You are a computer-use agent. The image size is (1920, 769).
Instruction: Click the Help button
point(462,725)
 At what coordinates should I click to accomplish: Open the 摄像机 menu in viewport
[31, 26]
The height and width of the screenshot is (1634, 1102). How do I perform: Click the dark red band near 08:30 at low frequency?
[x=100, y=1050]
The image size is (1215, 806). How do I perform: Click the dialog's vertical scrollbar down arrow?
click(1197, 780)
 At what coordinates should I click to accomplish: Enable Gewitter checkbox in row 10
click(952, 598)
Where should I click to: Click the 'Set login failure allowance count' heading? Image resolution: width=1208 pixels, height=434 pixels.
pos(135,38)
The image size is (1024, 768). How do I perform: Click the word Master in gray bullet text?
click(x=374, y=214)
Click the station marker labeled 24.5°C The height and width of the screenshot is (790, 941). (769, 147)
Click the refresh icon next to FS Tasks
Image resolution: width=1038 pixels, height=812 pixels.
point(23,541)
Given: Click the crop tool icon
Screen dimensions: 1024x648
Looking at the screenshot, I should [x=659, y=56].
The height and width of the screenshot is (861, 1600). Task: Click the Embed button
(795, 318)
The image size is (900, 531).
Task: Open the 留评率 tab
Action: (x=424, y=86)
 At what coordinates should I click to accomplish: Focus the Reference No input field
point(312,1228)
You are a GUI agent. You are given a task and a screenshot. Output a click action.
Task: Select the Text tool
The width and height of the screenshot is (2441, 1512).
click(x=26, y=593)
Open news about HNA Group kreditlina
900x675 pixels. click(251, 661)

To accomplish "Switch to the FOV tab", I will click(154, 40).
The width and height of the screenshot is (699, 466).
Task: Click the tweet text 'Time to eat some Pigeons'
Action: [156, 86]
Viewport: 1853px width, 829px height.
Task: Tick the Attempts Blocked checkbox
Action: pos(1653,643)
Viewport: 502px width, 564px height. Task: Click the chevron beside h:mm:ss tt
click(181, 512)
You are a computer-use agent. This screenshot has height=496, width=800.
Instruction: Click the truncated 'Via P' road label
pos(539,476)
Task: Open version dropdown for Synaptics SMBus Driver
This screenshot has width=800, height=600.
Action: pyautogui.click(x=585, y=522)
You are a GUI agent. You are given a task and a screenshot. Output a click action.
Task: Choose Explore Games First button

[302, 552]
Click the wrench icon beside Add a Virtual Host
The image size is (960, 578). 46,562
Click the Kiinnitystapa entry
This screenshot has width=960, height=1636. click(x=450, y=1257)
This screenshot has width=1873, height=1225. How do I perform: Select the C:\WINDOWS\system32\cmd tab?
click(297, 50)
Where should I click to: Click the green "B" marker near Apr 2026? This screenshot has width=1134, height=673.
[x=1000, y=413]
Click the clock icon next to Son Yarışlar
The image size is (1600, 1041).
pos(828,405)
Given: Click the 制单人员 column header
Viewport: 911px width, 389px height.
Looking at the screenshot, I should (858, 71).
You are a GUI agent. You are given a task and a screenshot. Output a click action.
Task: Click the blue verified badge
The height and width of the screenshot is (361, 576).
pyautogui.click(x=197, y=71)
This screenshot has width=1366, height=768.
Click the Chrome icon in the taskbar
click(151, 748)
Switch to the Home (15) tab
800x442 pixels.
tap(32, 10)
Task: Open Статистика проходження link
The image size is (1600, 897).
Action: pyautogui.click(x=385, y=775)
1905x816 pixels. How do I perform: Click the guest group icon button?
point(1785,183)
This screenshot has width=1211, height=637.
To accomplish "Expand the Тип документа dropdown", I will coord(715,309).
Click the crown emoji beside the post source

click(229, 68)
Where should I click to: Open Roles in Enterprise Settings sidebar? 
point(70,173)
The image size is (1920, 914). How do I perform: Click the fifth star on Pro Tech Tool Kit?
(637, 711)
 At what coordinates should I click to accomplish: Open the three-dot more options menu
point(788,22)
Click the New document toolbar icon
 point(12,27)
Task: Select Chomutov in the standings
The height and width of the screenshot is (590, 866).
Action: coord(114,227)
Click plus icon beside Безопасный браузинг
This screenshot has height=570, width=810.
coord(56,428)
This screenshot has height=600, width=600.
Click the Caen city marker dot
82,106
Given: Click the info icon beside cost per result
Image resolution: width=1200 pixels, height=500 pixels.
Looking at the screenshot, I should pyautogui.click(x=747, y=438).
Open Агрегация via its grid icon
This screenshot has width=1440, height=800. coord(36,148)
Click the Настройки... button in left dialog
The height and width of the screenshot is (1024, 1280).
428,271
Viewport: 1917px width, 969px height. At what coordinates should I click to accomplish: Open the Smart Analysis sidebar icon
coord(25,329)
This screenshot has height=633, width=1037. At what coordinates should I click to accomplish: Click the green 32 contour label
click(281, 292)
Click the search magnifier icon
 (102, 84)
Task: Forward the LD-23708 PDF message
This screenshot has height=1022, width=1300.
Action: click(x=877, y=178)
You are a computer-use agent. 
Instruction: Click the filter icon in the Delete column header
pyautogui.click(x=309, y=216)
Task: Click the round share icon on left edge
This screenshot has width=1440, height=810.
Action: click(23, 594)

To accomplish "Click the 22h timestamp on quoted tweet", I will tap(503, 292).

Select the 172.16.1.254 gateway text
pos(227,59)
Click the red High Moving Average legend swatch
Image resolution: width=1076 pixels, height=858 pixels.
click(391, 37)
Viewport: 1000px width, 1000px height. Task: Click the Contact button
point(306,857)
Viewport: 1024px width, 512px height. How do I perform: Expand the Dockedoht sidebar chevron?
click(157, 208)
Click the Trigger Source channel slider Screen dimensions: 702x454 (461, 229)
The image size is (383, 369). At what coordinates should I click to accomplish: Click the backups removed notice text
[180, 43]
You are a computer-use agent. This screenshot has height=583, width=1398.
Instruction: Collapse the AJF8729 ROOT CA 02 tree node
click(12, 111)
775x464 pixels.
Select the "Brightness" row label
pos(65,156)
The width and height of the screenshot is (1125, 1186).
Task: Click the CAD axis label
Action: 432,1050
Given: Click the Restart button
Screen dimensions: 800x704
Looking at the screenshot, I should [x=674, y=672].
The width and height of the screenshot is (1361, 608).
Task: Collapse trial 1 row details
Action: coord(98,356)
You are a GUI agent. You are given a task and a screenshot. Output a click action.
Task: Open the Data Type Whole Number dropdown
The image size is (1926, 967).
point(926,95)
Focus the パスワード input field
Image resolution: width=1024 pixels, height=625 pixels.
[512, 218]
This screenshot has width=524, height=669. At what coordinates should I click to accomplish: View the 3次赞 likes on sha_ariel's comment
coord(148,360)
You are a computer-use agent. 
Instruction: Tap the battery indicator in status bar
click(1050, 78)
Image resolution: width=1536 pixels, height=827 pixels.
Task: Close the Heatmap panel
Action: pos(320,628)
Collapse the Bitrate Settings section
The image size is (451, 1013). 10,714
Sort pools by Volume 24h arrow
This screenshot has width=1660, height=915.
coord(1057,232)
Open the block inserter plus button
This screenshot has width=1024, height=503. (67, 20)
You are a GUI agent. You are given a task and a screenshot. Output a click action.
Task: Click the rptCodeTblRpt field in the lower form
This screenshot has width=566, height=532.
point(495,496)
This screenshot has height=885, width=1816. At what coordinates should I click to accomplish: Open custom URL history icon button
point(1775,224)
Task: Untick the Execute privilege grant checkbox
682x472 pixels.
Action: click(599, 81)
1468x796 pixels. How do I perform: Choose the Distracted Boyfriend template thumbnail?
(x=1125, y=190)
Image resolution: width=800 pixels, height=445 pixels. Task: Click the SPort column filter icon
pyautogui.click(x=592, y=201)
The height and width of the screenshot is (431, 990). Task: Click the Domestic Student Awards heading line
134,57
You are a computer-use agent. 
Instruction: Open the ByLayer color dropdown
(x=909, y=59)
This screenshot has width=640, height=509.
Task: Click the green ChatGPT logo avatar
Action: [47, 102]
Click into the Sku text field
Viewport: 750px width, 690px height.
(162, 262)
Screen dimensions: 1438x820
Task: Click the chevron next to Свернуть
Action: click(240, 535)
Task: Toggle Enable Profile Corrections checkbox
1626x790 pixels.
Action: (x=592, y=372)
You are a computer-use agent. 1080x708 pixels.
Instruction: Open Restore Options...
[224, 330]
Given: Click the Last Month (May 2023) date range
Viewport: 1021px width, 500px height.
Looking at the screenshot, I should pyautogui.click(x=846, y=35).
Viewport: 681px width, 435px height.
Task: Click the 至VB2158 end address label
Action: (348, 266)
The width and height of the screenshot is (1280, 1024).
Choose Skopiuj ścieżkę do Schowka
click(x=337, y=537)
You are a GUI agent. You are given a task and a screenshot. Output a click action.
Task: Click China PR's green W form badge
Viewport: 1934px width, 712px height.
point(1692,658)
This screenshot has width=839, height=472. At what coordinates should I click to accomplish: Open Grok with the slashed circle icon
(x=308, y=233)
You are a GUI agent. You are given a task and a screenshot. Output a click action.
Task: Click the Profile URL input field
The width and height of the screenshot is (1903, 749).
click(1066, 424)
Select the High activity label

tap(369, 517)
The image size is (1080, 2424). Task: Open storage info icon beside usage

====

◆ **Work instructions**
Count the lines in the material above where the string "info" appears, then state only that count.

◆ **Task result**
2